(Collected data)
Content starts
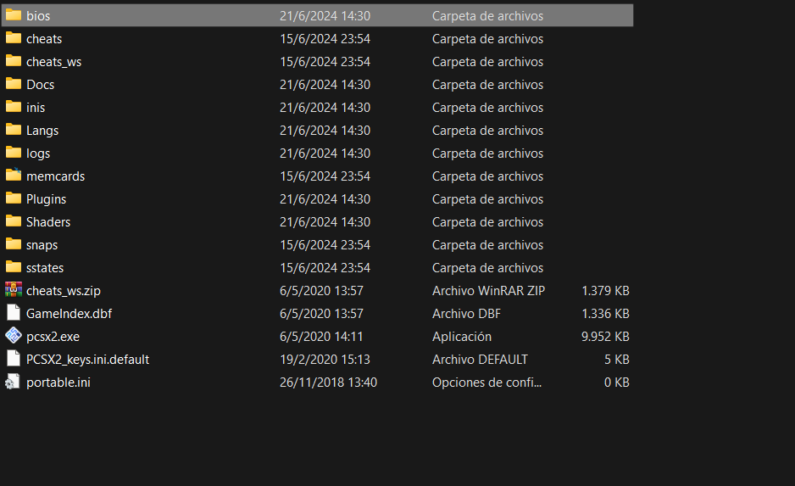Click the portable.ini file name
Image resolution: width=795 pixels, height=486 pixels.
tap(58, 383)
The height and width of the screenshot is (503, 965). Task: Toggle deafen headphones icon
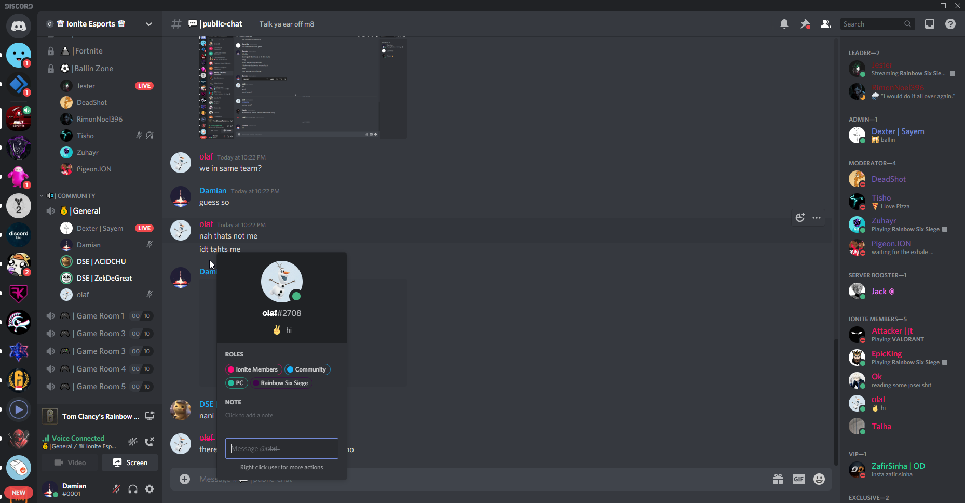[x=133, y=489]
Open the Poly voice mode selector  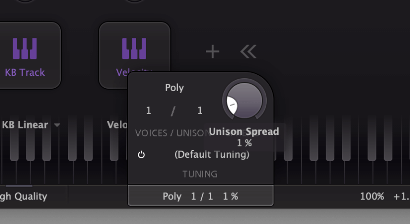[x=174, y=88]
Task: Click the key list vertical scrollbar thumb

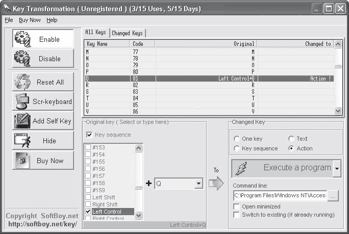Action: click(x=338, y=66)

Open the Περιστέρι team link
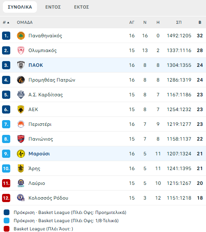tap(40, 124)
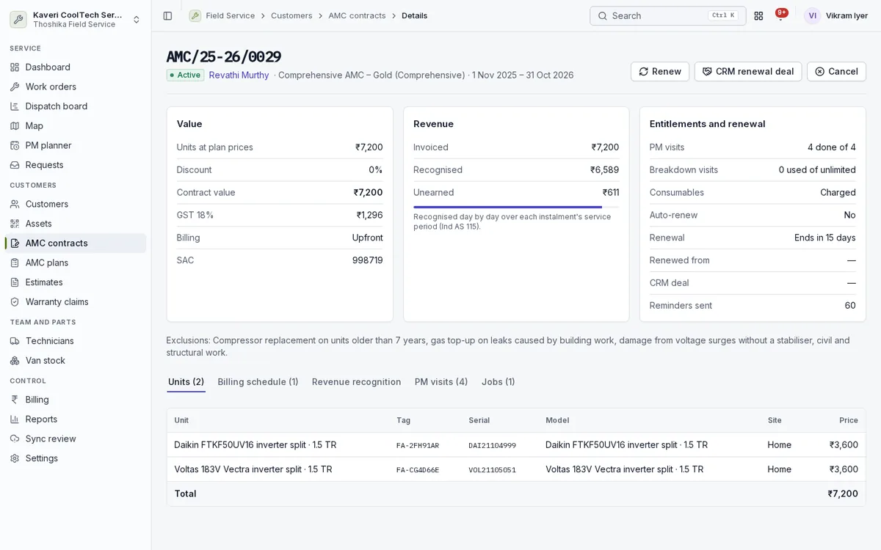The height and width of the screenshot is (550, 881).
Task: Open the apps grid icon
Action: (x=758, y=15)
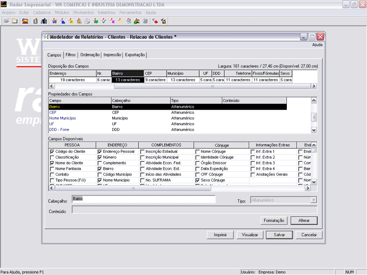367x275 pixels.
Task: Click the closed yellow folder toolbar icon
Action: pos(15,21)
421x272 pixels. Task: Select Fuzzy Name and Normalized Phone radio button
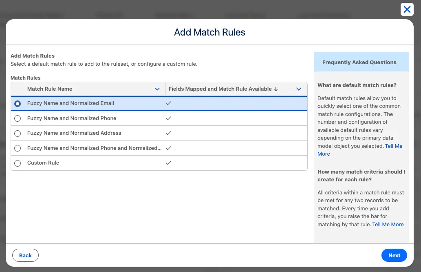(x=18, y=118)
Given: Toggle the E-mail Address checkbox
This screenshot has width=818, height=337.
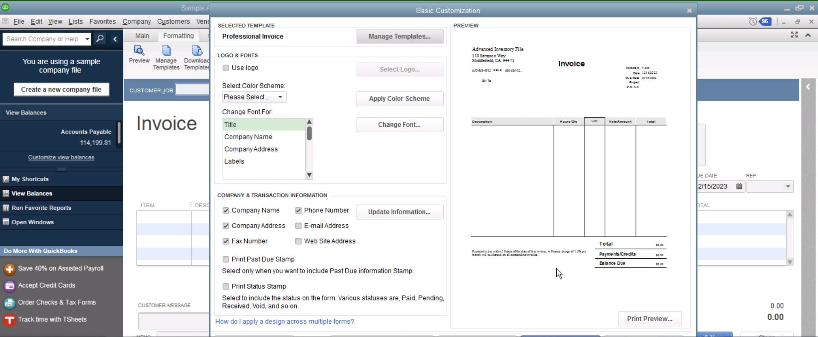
Content ends
Retype exactly the lines above, starting at the line containing "421x272 pixels. Task: Select" and ending with the last line, both included; leave out the pictures.

421x272 pixels. Task: Select Fuzzy Name and Normalized Phone radio button
(x=18, y=118)
Given: Toggle the E-mail Address checkbox
This screenshot has width=818, height=337.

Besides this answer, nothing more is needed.